Owing to these concerns, a framework for the translation of genomic research into healthcare and disease prevention was proposed which outlines suggested phases of this research [63]. Four translation research phases were proposed:

  • Phase 1 translation – discovery

  • Phase 2 translation – health application to evidence-based guidelines

  • Phase 3 translation – practice guidelines to health practice

  • Phase 4 translation – practice to population health impact

Within Phase 2 translation, the analytic and clinical validity, clinical utility, and ethical (ACCE), legal and social implications must also be considered.

Conclusion & future perspective

The rapid advancement of genomic findings in common diseases has led to expectations of clinical utility in the near future. However, there are several issues that need to be addressed before personalized prediction of cancer risk can be achieved. The dawn of the genome-wide age has led to a deluge of data that must be rigorously tested and replicated in studies with high statistical power. We must remember that SNPs are markers of the genome and are not likely to be causal on their own. To that end, thoughtful collaboration between basic scientists, genomicists, bioinformaticians and epidemiologists is required to advance understanding of the genetic basis of cancer risk and its contribution to cancer biology.

In order to follow-up on recent findings, comprehensive, prospective clinical studies of large cohorts will need to be conducted before the widespread application of genomic medicine occurs. In the next 5–10 years, as the body of GWA studies of cancer continues to grow, individual risk profiles based on a combination of a large number of SNP markers will be created and tested. It will be possible to adjust screening practices for common cancers, such as breast or prostate cancer, based on an individual’s genetic cancer risk profile. However, in order for genomics to have a positive impact on disease prevention and/or treatment careful study design, and consideration of the ethical, and legal consequences such studies must be included. When that occurs, the goal of patient-specific screening and/or intervention, informed by individual genotype data, may be achievable.

Executive summary.

  • Both common and rare genetic variants may contribute to cancer risk.
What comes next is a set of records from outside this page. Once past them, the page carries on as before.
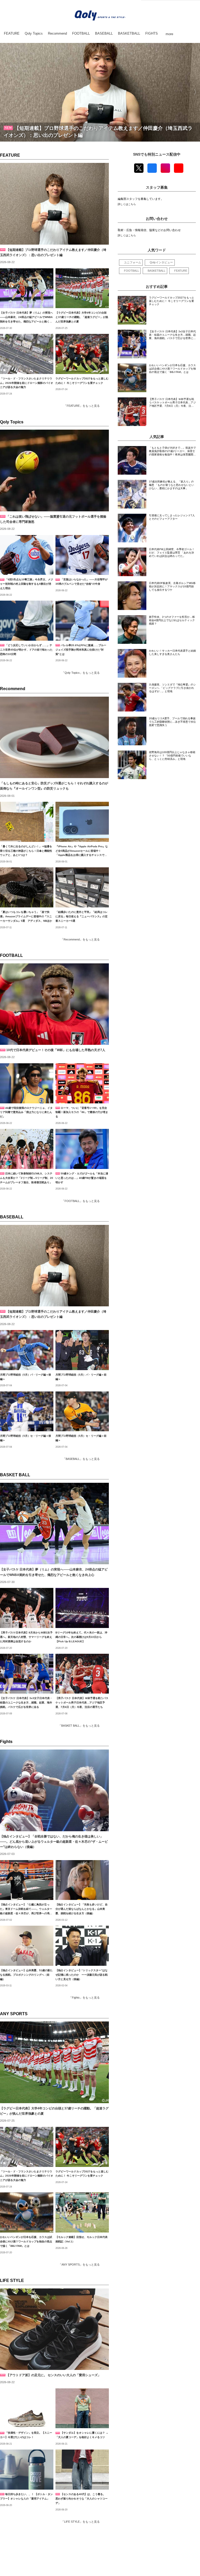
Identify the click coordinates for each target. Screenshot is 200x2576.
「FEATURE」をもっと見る (82, 405)
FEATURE (10, 155)
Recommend (12, 688)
  • Advances in genotyping technology have made large-scale genome-wide association (GWA) studies possible.

  • Prior to the advent of GWA studies, most studies of SNPs and cancer risk were not reproducible.

  • GWA studies comprehensively evaluate common (>5% minor allele frequency) genetic variation across the genome. They are hypothesis generating rather than driven by a priori assumptions.

  • Numerous novel risk loci have been identified in GWA studies of cancer.

  • The large number of SNPs evaluated in GWA studies has advanced our understanding of population-specific genetic variation and made the use of shared ‘genomic’ controls possible.

  • Collaboration between basic scientists, genomicists, bioinformaticians and epidemiologists is required to advance understanding of the genetic basis of cancer risk and its contribution to cancer biology.

  • The creation of cancer risk profiles based on common genetic variants identified in GWA studies are not yet clinically applicable to individuals, but hold great promise for individualized cancer prevention.

Acknowledgments

Financial & competing interests disclosure

This research was supported by the Intramural Research Program of the National Institutes of Health and the National Cancer Institute. The author has no other relevant affiliations or financial involvement with any organization or entity with a financial interest in or financial conflict with the subject matter or materials discussed in the manuscript apart from those disclosed.

No writing assistance was utilized in the production of this manuscript.